Im Verlauf des Frühjahrs 2019 wurden die ersten Maßnahmen umgesetzt: Tisch und Bänke wurden auf dem Kapellenvorplatz installiert und die Einfassung im Bereich des freistehenden Kreuzes mit Naturstein fertiggestellt.  Etwa gleichzeitig begann der Bildhauer Boris Sprenger aus Madfeld mit der Herstellung eines Tonmodells der Wallburg und der Kreuzweganlage. Dazu wurde die Beratung durch das Archäologischen Amt Olpe eingeholt. Prof. Baales und Frau Dr. Cichy schlugen vor, die Wallanlage so abzubilden wie sie heute vorgefunden wird. Von Ergänzungen durch eine Darstellung von Palisaden usw. rieten sie ab. Die Wallanlage ist zu unterschiedlichen Zeiten genutzt worden, hat also auch unterschiedliche Ausprägungen gehabt, die sich schwer authentisch darstellen lassen. Mitglieder der „Arbeitsgruppe Loermund“ reisten mehrfach nach Brilon –Madfeld, um mit dem Bildhauer die Darstellung zu besprechen.

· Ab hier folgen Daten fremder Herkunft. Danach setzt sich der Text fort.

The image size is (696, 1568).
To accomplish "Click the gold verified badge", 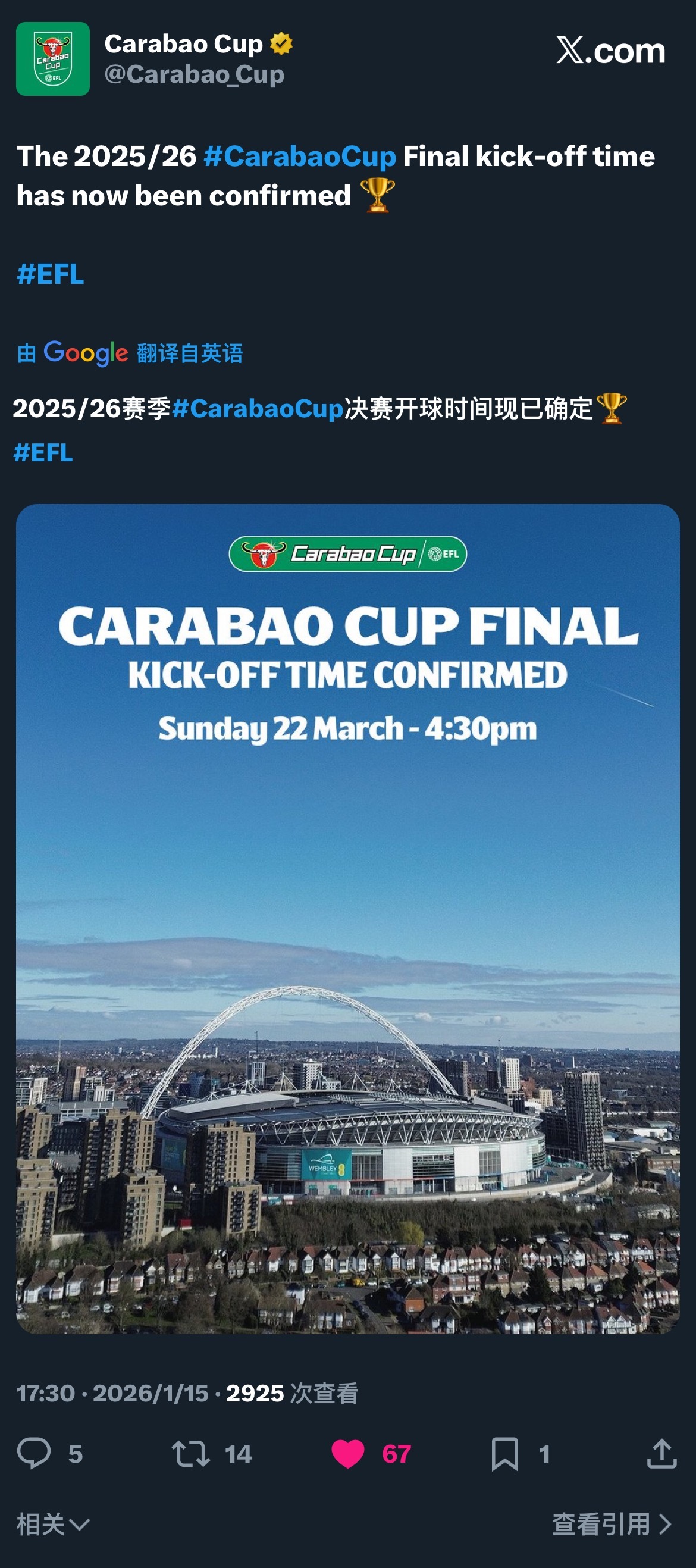I will [281, 44].
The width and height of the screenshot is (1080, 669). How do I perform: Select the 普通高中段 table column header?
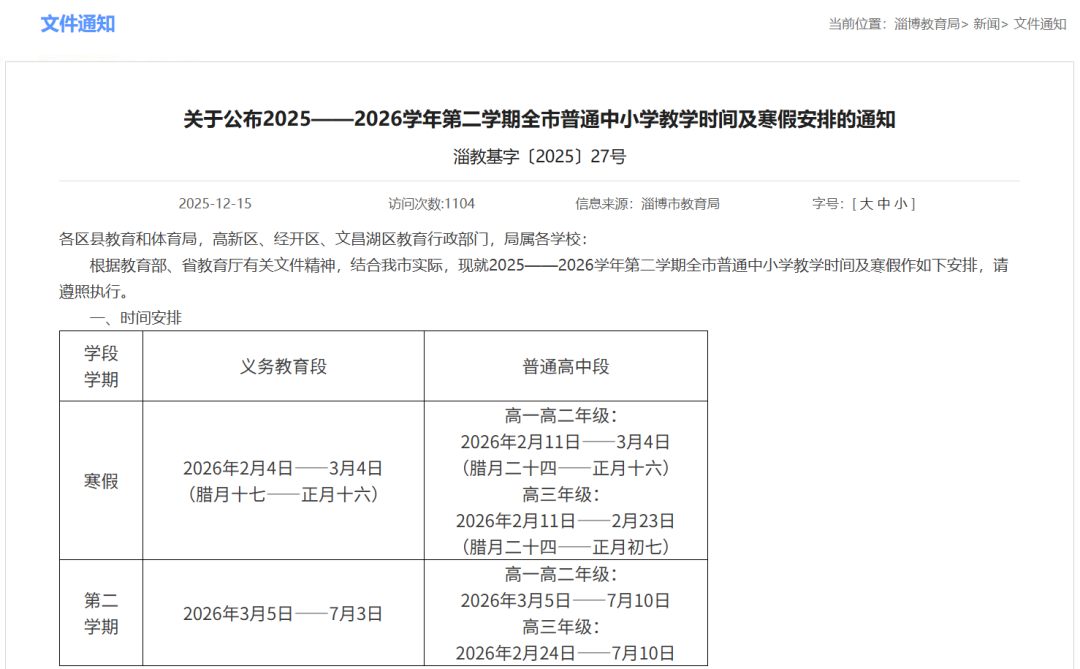click(x=565, y=367)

Die Überarbeitung des Serpentinenweges mit Schottersteinen zog sich hin, danach erst sollten die 5 Informationstafeln mit den Pultständern aufgestellt werden.

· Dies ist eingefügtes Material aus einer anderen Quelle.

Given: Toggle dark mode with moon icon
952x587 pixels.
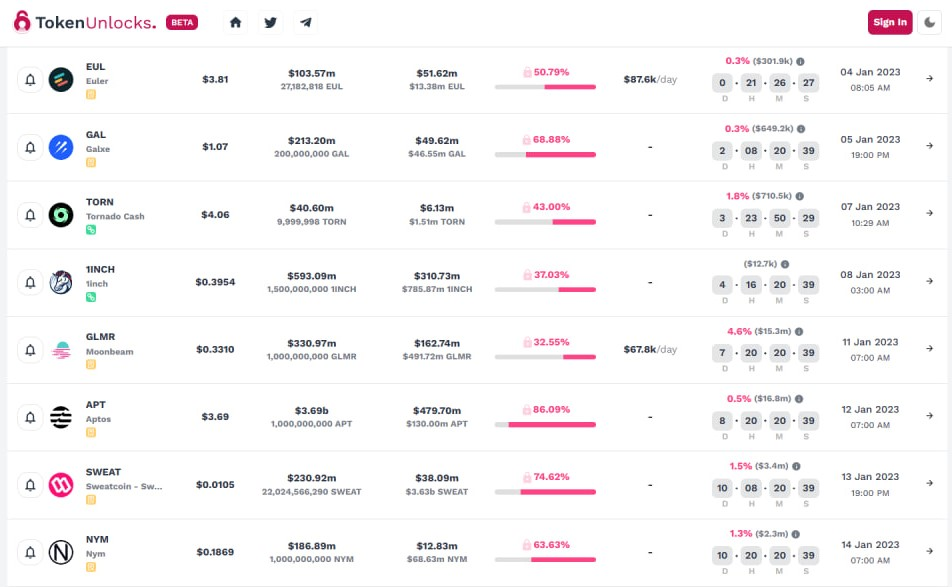Looking at the screenshot, I should (930, 22).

Ende September konnte das Bronzemodell von der Glockengießerwerkstatt Petit& Edelbrock abgeholt werden und wenige Tage später auf den Natursteinunterbau aufgesetzt werden.

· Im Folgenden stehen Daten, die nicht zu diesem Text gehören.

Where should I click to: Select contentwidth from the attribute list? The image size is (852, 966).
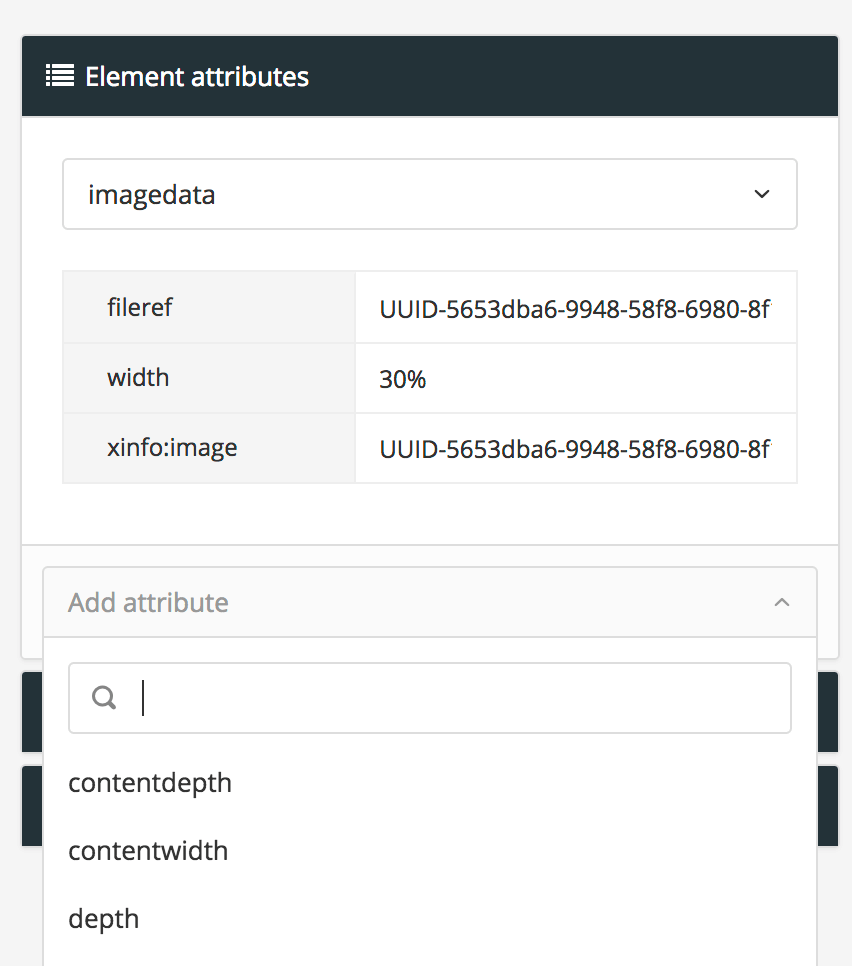(148, 851)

Die letzte Maßnahme war das Herstellen und Anbringen der Messingplatte mit den Namen der Großspender. Das war im Zusammenhang mit der Crowdfundingaktion ausgelobt worden. Danach konnte am 16. November das Projekt „Touristische Erschließung des Loermund, insbesondere für Sehbehinderte“ eingeweiht werden. Alle aktiven Mitarbeiter waren dazu eingeladen worden. Die ausgelobten kleinen Geschenke (Schlüsselanhänger und Modell der Kapelle aus Zinnguss) für die Crowdfundig-Spender wurden danach ausgegeben.